PROBLEM DESCRIPTION: Please set down the entries below once more, exactly.

ENTRIES SUPPLIED below:

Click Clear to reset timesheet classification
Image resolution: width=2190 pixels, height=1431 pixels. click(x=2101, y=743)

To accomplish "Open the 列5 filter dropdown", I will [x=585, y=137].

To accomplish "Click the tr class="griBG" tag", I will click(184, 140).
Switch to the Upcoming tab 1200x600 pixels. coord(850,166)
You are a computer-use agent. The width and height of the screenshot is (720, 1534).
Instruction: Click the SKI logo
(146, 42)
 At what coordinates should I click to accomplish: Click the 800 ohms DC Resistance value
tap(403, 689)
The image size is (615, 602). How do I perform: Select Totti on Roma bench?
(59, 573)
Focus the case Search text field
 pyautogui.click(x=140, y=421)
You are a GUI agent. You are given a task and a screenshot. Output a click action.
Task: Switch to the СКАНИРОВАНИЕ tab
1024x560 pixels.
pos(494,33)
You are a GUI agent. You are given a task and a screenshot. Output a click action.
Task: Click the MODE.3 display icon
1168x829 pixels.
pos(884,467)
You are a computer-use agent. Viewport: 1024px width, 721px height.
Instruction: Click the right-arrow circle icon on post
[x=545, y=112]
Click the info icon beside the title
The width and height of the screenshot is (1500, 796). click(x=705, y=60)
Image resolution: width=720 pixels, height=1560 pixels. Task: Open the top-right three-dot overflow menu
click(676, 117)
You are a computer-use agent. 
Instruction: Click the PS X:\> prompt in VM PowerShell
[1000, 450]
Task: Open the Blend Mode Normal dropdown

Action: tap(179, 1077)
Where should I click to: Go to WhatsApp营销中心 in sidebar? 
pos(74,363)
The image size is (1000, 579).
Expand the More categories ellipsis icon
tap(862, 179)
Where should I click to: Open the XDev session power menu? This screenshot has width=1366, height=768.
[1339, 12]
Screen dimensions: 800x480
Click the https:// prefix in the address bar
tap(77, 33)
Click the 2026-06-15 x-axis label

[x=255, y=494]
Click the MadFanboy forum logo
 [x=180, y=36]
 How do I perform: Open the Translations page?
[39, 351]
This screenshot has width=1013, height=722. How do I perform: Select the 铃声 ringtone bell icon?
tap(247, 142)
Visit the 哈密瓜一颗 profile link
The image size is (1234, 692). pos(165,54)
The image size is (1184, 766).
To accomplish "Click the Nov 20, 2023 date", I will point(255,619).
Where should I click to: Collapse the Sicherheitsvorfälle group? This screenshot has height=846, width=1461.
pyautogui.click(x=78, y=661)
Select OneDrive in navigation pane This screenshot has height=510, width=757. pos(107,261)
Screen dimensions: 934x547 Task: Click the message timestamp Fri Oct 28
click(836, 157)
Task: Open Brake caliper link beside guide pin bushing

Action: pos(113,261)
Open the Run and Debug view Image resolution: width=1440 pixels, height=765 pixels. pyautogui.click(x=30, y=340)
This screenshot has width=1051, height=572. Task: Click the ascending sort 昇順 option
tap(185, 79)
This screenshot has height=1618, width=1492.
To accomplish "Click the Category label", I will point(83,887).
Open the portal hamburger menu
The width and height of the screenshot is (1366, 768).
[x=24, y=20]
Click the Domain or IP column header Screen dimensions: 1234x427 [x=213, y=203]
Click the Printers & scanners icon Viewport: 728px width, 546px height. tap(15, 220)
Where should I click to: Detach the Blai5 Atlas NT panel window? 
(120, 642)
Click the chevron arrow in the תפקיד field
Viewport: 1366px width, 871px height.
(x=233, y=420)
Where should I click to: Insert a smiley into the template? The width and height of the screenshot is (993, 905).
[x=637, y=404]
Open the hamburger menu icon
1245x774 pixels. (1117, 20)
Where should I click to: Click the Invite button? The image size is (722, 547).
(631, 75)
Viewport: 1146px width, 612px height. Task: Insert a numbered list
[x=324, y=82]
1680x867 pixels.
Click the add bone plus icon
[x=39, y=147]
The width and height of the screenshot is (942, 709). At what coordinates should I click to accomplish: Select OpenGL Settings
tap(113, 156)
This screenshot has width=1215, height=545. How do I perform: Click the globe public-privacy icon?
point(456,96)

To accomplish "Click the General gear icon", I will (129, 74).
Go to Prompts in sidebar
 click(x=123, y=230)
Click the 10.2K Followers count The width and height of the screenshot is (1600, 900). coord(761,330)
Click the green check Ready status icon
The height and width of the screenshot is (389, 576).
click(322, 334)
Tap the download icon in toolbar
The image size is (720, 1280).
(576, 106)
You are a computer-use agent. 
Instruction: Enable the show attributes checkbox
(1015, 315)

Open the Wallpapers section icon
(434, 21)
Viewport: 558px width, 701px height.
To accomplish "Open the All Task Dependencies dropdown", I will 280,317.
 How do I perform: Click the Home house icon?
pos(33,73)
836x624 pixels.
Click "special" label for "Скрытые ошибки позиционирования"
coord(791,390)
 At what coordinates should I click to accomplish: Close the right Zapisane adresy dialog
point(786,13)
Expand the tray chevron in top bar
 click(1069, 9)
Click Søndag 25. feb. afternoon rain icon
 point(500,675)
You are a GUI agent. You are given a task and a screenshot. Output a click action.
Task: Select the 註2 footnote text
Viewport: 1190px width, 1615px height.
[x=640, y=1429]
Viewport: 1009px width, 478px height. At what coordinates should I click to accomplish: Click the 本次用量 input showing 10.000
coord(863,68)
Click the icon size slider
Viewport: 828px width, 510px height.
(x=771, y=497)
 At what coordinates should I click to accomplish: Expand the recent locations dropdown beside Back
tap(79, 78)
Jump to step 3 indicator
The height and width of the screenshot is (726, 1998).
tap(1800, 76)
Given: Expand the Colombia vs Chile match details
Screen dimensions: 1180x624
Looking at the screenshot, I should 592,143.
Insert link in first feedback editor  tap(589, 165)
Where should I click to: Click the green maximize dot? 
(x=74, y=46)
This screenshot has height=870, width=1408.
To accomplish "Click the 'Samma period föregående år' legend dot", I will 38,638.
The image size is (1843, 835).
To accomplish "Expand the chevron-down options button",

End of ENTRIES SUPPLIED.

TASK OUTPUT:
Click Clear to reset timesheet classification
Image resolution: width=2190 pixels, height=1431 pixels. click(x=2101, y=743)

To accomplish "Open the 列5 filter dropdown", I will [x=585, y=137].

To accomplish "Click the tr class="griBG" tag", I will click(184, 140).
Switch to the Upcoming tab 1200x600 pixels. coord(850,166)
You are a computer-use agent. The width and height of the screenshot is (720, 1534).
Instruction: Click the SKI logo
(146, 42)
 At what coordinates should I click to accomplish: Click the 800 ohms DC Resistance value
tap(403, 689)
The image size is (615, 602). How do I perform: Select Totti on Roma bench?
(59, 573)
Focus the case Search text field
 pyautogui.click(x=140, y=421)
You are a GUI agent. You are given a task and a screenshot. Output a click action.
Task: Switch to the СКАНИРОВАНИЕ tab
1024x560 pixels.
pos(494,33)
You are a GUI agent. You are given a task and a screenshot. Output a click action.
Task: Click the MODE.3 display icon
1168x829 pixels.
pos(884,467)
You are a computer-use agent. Viewport: 1024px width, 721px height.
Instruction: Click the right-arrow circle icon on post
[x=545, y=112]
Click the info icon beside the title
The width and height of the screenshot is (1500, 796). click(x=705, y=60)
Image resolution: width=720 pixels, height=1560 pixels. Task: Open the top-right three-dot overflow menu
click(676, 117)
You are a computer-use agent. 
Instruction: Click the PS X:\> prompt in VM PowerShell
[1000, 450]
Task: Open the Blend Mode Normal dropdown

Action: tap(179, 1077)
Where should I click to: Go to WhatsApp营销中心 in sidebar? 
pos(74,363)
The image size is (1000, 579).
Expand the More categories ellipsis icon
tap(862, 179)
Where should I click to: Open the XDev session power menu? This screenshot has width=1366, height=768.
[1339, 12]
Screen dimensions: 800x480
Click the https:// prefix in the address bar
tap(77, 33)
Click the 2026-06-15 x-axis label

[x=255, y=494]
Click the MadFanboy forum logo
 [x=180, y=36]
 How do I perform: Open the Translations page?
[39, 351]
This screenshot has width=1013, height=722. How do I perform: Select the 铃声 ringtone bell icon?
tap(247, 142)
Visit the 哈密瓜一颗 profile link
The image size is (1234, 692). pos(165,54)
The image size is (1184, 766).
To accomplish "Click the Nov 20, 2023 date", I will point(255,619).
Where should I click to: Collapse the Sicherheitsvorfälle group? This screenshot has height=846, width=1461.
pyautogui.click(x=78, y=661)
Select OneDrive in navigation pane This screenshot has height=510, width=757. pos(107,261)
Screen dimensions: 934x547 Task: Click the message timestamp Fri Oct 28
click(836, 157)
Task: Open Brake caliper link beside guide pin bushing

Action: pos(113,261)
Open the Run and Debug view Image resolution: width=1440 pixels, height=765 pixels. pyautogui.click(x=30, y=340)
This screenshot has width=1051, height=572. Task: Click the ascending sort 昇順 option
tap(185, 79)
This screenshot has height=1618, width=1492.
To accomplish "Click the Category label", I will point(83,887).
Open the portal hamburger menu
The width and height of the screenshot is (1366, 768).
[x=24, y=20]
Click the Domain or IP column header Screen dimensions: 1234x427 [x=213, y=203]
Click the Printers & scanners icon Viewport: 728px width, 546px height. tap(15, 220)
Where should I click to: Detach the Blai5 Atlas NT panel window? 
(120, 642)
Click the chevron arrow in the תפקיד field
Viewport: 1366px width, 871px height.
(x=233, y=420)
Where should I click to: Insert a smiley into the template? The width and height of the screenshot is (993, 905).
[x=637, y=404]
Open the hamburger menu icon
1245x774 pixels. (1117, 20)
Where should I click to: Click the Invite button? The image size is (722, 547).
(631, 75)
Viewport: 1146px width, 612px height. Task: Insert a numbered list
[x=324, y=82]
1680x867 pixels.
Click the add bone plus icon
[x=39, y=147]
The width and height of the screenshot is (942, 709). At what coordinates should I click to accomplish: Select OpenGL Settings
tap(113, 156)
This screenshot has width=1215, height=545. How do I perform: Click the globe public-privacy icon?
point(456,96)

To accomplish "Click the General gear icon", I will (129, 74).
Go to Prompts in sidebar
 click(x=123, y=230)
Click the 10.2K Followers count The width and height of the screenshot is (1600, 900). coord(761,330)
Click the green check Ready status icon
The height and width of the screenshot is (389, 576).
click(322, 334)
Tap the download icon in toolbar
The image size is (720, 1280).
(576, 106)
You are a computer-use agent. 
Instruction: Enable the show attributes checkbox
(1015, 315)

Open the Wallpapers section icon
(434, 21)
Viewport: 558px width, 701px height.
To accomplish "Open the All Task Dependencies dropdown", I will 280,317.
 How do I perform: Click the Home house icon?
pos(33,73)
836x624 pixels.
Click "special" label for "Скрытые ошибки позиционирования"
coord(791,390)
 At what coordinates should I click to accomplish: Close the right Zapisane adresy dialog
point(786,13)
Expand the tray chevron in top bar
 click(1069, 9)
Click Søndag 25. feb. afternoon rain icon
 point(500,675)
You are a GUI agent. You are given a task and a screenshot. Output a click action.
Task: Select the 註2 footnote text
Viewport: 1190px width, 1615px height.
[x=640, y=1429]
Viewport: 1009px width, 478px height. At what coordinates should I click to accomplish: Click the 本次用量 input showing 10.000
coord(863,68)
Click the icon size slider
Viewport: 828px width, 510px height.
(x=771, y=497)
 At what coordinates should I click to accomplish: Expand the recent locations dropdown beside Back
tap(79, 78)
Jump to step 3 indicator
The height and width of the screenshot is (726, 1998).
tap(1800, 76)
Given: Expand the Colombia vs Chile match details
Screen dimensions: 1180x624
Looking at the screenshot, I should 592,143.
Insert link in first feedback editor  tap(589, 165)
Where should I click to: Click the green maximize dot? 
(x=74, y=46)
This screenshot has height=870, width=1408.
To accomplish "Click the 'Samma period föregående år' legend dot", I will 38,638.
The image size is (1843, 835).
To accomplish "Expand the chevron-down options button",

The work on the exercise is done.